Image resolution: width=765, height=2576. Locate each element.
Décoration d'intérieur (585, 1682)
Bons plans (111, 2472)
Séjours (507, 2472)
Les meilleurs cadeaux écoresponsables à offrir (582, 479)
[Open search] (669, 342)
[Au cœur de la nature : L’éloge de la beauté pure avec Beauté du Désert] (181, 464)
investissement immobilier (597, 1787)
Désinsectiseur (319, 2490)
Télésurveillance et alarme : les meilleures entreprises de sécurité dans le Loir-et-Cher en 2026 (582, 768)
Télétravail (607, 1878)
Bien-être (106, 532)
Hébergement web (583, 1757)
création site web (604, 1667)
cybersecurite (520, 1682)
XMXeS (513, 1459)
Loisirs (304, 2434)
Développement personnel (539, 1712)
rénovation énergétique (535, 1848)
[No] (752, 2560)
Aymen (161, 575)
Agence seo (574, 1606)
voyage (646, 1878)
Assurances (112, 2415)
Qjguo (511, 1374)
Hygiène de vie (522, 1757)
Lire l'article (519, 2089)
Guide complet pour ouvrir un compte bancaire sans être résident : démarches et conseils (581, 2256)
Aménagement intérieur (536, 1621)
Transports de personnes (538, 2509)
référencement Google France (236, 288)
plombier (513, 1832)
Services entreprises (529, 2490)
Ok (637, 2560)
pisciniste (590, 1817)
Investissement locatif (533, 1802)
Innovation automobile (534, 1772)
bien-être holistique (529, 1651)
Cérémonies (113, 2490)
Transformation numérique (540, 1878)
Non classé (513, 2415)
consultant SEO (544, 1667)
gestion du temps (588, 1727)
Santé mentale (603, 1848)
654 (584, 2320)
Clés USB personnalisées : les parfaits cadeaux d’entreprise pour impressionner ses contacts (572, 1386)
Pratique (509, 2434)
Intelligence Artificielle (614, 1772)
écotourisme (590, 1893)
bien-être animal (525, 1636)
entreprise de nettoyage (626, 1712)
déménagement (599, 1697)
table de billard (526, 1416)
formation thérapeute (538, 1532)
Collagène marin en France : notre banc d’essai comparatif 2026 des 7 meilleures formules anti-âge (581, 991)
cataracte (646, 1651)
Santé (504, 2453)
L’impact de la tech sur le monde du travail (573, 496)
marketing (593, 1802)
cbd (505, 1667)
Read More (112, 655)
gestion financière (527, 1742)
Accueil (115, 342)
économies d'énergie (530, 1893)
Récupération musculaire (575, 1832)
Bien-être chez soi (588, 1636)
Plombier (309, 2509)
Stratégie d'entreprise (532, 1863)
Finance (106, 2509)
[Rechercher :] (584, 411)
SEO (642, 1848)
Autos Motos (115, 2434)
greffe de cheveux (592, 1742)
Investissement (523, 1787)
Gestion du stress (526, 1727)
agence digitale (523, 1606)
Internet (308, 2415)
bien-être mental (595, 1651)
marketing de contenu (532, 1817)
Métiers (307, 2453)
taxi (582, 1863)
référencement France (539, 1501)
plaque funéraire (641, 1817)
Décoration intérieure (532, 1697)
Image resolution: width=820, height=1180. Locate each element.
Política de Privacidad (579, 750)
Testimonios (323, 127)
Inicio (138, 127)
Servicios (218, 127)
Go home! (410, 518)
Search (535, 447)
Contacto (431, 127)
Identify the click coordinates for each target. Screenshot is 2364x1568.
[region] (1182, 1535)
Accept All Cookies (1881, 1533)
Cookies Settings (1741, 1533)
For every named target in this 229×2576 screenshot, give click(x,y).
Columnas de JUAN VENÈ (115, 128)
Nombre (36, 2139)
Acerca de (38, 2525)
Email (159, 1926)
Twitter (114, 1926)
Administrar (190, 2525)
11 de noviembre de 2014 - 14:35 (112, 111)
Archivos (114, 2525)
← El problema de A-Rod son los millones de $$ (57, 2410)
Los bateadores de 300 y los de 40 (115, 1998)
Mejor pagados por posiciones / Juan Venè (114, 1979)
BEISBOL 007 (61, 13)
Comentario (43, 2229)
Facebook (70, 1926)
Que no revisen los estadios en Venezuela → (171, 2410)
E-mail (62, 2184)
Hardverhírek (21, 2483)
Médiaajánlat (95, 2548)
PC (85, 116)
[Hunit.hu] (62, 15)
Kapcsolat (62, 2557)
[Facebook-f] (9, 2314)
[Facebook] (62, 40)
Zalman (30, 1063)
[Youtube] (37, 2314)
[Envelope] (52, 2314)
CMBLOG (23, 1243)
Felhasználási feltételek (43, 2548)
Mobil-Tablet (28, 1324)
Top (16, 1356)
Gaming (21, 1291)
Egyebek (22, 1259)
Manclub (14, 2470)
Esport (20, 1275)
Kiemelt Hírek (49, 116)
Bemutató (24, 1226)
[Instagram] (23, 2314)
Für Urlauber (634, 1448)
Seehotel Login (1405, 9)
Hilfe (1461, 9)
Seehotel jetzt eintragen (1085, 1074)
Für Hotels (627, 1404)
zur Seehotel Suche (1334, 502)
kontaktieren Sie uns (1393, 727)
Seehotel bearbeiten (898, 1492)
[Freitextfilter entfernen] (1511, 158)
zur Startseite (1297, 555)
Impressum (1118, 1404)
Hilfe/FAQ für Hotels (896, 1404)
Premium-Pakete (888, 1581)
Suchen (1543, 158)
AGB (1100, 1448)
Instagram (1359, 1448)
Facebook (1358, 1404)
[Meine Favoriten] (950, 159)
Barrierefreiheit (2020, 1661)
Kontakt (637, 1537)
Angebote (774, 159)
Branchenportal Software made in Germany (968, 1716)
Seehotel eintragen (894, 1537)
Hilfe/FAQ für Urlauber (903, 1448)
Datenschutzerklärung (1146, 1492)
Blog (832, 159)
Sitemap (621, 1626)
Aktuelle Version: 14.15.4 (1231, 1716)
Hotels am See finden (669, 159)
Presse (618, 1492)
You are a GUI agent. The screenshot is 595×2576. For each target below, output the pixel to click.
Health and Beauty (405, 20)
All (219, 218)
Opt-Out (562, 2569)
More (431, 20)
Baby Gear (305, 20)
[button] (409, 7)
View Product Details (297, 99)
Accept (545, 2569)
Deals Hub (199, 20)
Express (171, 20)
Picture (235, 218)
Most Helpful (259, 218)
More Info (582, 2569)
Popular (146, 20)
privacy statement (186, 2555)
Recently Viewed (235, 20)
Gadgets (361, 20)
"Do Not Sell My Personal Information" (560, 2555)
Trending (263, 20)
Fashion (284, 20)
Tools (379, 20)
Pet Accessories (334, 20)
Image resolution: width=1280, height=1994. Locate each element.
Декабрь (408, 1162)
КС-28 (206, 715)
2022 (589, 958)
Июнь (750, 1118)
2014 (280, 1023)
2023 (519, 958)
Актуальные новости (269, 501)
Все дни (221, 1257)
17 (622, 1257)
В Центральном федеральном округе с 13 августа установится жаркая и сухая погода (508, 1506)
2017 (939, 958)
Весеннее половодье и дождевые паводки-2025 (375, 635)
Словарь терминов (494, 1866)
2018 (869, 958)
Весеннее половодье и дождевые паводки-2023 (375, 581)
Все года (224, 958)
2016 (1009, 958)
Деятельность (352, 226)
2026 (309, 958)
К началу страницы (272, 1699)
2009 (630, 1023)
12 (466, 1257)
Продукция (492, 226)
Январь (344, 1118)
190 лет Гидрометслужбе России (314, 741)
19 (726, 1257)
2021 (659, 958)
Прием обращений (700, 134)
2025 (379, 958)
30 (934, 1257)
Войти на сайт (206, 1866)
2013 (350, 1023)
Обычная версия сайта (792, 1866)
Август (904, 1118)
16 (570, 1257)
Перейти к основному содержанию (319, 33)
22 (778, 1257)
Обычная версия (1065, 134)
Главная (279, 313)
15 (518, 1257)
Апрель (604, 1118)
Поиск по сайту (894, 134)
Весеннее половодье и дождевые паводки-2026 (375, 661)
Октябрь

**YOUR INSTRUCTIONS**
Scan the listing for the string "référencement", then copy every line where it appears.

**EXPECTED ANSWER**
référencement Google France (236, 288)
référencement France (539, 1501)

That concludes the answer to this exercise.